- Aim
Please copy every line of the material below exactly, with nothing changed.
--- START Source records ---
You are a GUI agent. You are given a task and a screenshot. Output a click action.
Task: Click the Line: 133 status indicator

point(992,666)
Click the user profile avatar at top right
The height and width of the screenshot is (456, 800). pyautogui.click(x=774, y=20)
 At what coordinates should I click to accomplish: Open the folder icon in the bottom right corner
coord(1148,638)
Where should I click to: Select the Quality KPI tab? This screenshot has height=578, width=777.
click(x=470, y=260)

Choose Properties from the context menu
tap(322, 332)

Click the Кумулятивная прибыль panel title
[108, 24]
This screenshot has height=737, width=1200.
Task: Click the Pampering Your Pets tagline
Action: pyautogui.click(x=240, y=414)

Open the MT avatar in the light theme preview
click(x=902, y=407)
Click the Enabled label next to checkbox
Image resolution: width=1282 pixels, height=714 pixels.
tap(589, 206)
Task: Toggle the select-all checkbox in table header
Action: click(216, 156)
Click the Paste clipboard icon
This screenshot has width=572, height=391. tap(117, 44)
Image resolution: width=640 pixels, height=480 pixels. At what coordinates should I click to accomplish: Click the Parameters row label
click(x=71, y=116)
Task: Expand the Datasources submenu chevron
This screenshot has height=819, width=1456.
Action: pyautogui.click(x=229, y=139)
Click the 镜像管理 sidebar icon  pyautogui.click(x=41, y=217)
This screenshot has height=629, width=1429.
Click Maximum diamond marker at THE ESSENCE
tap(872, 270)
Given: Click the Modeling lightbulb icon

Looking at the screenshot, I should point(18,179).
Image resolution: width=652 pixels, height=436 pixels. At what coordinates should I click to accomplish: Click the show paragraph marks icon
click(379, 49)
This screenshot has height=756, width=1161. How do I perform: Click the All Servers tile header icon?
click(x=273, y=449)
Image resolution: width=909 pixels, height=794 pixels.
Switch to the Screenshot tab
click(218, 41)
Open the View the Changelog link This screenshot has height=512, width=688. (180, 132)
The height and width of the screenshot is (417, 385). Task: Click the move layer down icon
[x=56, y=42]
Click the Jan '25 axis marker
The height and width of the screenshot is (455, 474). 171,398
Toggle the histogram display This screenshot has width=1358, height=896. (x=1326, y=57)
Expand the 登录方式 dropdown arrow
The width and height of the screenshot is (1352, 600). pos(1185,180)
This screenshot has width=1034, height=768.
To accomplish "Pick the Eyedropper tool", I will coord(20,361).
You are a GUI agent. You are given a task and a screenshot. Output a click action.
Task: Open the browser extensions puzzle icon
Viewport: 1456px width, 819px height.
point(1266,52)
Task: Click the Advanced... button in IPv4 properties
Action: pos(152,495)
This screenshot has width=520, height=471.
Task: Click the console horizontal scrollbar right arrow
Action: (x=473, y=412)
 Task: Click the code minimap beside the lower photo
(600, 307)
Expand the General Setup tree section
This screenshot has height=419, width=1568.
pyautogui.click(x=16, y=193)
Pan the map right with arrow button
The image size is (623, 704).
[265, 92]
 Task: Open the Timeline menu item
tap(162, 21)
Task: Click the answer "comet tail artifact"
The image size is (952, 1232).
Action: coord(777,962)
--- END Source records ---
- Result
You are a GUI agent. You are given a task and a screenshot. Output a click action.
Task: Click the Line: 133 status indicator

point(992,666)
Click the user profile avatar at top right
The height and width of the screenshot is (456, 800). pyautogui.click(x=774, y=20)
 At what coordinates should I click to accomplish: Open the folder icon in the bottom right corner
coord(1148,638)
Where should I click to: Select the Quality KPI tab? This screenshot has height=578, width=777.
click(x=470, y=260)

Choose Properties from the context menu
tap(322, 332)

Click the Кумулятивная прибыль panel title
[108, 24]
This screenshot has height=737, width=1200.
Task: Click the Pampering Your Pets tagline
Action: pyautogui.click(x=240, y=414)

Open the MT avatar in the light theme preview
click(x=902, y=407)
Click the Enabled label next to checkbox
Image resolution: width=1282 pixels, height=714 pixels.
tap(589, 206)
Task: Toggle the select-all checkbox in table header
Action: click(216, 156)
Click the Paste clipboard icon
This screenshot has width=572, height=391. tap(117, 44)
Image resolution: width=640 pixels, height=480 pixels. At what coordinates should I click to accomplish: Click the Parameters row label
click(x=71, y=116)
Task: Expand the Datasources submenu chevron
This screenshot has height=819, width=1456.
Action: pyautogui.click(x=229, y=139)
Click the 镜像管理 sidebar icon  pyautogui.click(x=41, y=217)
This screenshot has height=629, width=1429.
Click Maximum diamond marker at THE ESSENCE
tap(872, 270)
Given: Click the Modeling lightbulb icon

Looking at the screenshot, I should point(18,179).
Image resolution: width=652 pixels, height=436 pixels. At what coordinates should I click to accomplish: Click the show paragraph marks icon
click(379, 49)
This screenshot has height=756, width=1161. How do I perform: Click the All Servers tile header icon?
click(x=273, y=449)
Image resolution: width=909 pixels, height=794 pixels.
Switch to the Screenshot tab
click(218, 41)
Open the View the Changelog link This screenshot has height=512, width=688. (180, 132)
The height and width of the screenshot is (417, 385). Task: Click the move layer down icon
[x=56, y=42]
Click the Jan '25 axis marker
The height and width of the screenshot is (455, 474). 171,398
Toggle the histogram display This screenshot has width=1358, height=896. (x=1326, y=57)
Expand the 登录方式 dropdown arrow
The width and height of the screenshot is (1352, 600). pos(1185,180)
This screenshot has width=1034, height=768.
To accomplish "Pick the Eyedropper tool", I will coord(20,361).
You are a GUI agent. You are given a task and a screenshot. Output a click action.
Task: Open the browser extensions puzzle icon
Viewport: 1456px width, 819px height.
point(1266,52)
Task: Click the Advanced... button in IPv4 properties
Action: pos(152,495)
This screenshot has width=520, height=471.
Task: Click the console horizontal scrollbar right arrow
Action: (x=473, y=412)
 Task: Click the code minimap beside the lower photo
(600, 307)
Expand the General Setup tree section
This screenshot has height=419, width=1568.
pyautogui.click(x=16, y=193)
Pan the map right with arrow button
The image size is (623, 704).
[265, 92]
 Task: Open the Timeline menu item
tap(162, 21)
Task: Click the answer "comet tail artifact"
The image size is (952, 1232).
Action: coord(777,962)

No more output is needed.